__ACTION ITEM__. The expected result is every entry, retyped character for character.
==============================
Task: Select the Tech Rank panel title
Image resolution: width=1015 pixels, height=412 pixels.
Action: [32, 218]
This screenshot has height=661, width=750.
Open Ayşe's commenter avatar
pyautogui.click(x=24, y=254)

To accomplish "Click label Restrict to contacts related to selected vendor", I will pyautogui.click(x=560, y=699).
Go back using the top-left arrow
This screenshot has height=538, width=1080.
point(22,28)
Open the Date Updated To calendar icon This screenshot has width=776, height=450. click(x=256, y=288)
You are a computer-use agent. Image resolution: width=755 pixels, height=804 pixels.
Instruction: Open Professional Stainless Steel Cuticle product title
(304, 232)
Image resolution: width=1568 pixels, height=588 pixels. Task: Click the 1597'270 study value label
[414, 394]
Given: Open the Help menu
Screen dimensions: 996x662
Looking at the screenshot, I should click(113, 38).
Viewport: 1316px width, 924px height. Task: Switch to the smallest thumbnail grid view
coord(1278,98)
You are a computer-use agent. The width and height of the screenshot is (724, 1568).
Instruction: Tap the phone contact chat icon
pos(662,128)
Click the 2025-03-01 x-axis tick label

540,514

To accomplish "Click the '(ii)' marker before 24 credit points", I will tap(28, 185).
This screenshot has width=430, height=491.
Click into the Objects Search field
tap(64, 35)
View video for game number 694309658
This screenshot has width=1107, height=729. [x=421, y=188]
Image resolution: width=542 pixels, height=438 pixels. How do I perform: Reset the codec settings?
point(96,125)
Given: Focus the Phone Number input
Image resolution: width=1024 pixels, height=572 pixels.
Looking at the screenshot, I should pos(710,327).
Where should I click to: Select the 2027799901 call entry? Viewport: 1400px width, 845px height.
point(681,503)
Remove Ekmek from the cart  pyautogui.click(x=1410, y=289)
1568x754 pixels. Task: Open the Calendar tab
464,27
==============================
__WRITTEN ANSWER__.
Task: Select the Tech Rank panel title
Image resolution: width=1015 pixels, height=412 pixels.
Action: [32, 218]
This screenshot has height=661, width=750.
Open Ayşe's commenter avatar
pyautogui.click(x=24, y=254)

To accomplish "Click label Restrict to contacts related to selected vendor", I will pyautogui.click(x=560, y=699).
Go back using the top-left arrow
This screenshot has height=538, width=1080.
point(22,28)
Open the Date Updated To calendar icon This screenshot has width=776, height=450. click(x=256, y=288)
You are a computer-use agent. Image resolution: width=755 pixels, height=804 pixels.
Instruction: Open Professional Stainless Steel Cuticle product title
(304, 232)
Image resolution: width=1568 pixels, height=588 pixels. Task: Click the 1597'270 study value label
[414, 394]
Given: Open the Help menu
Screen dimensions: 996x662
Looking at the screenshot, I should click(113, 38).
Viewport: 1316px width, 924px height. Task: Switch to the smallest thumbnail grid view
coord(1278,98)
You are a computer-use agent. The width and height of the screenshot is (724, 1568).
Instruction: Tap the phone contact chat icon
pos(662,128)
Click the 2025-03-01 x-axis tick label

540,514

To accomplish "Click the '(ii)' marker before 24 credit points", I will tap(28, 185).
This screenshot has width=430, height=491.
Click into the Objects Search field
tap(64, 35)
View video for game number 694309658
This screenshot has width=1107, height=729. [x=421, y=188]
Image resolution: width=542 pixels, height=438 pixels. How do I perform: Reset the codec settings?
point(96,125)
Given: Focus the Phone Number input
Image resolution: width=1024 pixels, height=572 pixels.
Looking at the screenshot, I should pos(710,327).
Where should I click to: Select the 2027799901 call entry? Viewport: 1400px width, 845px height.
point(681,503)
Remove Ekmek from the cart  pyautogui.click(x=1410, y=289)
1568x754 pixels. Task: Open the Calendar tab
464,27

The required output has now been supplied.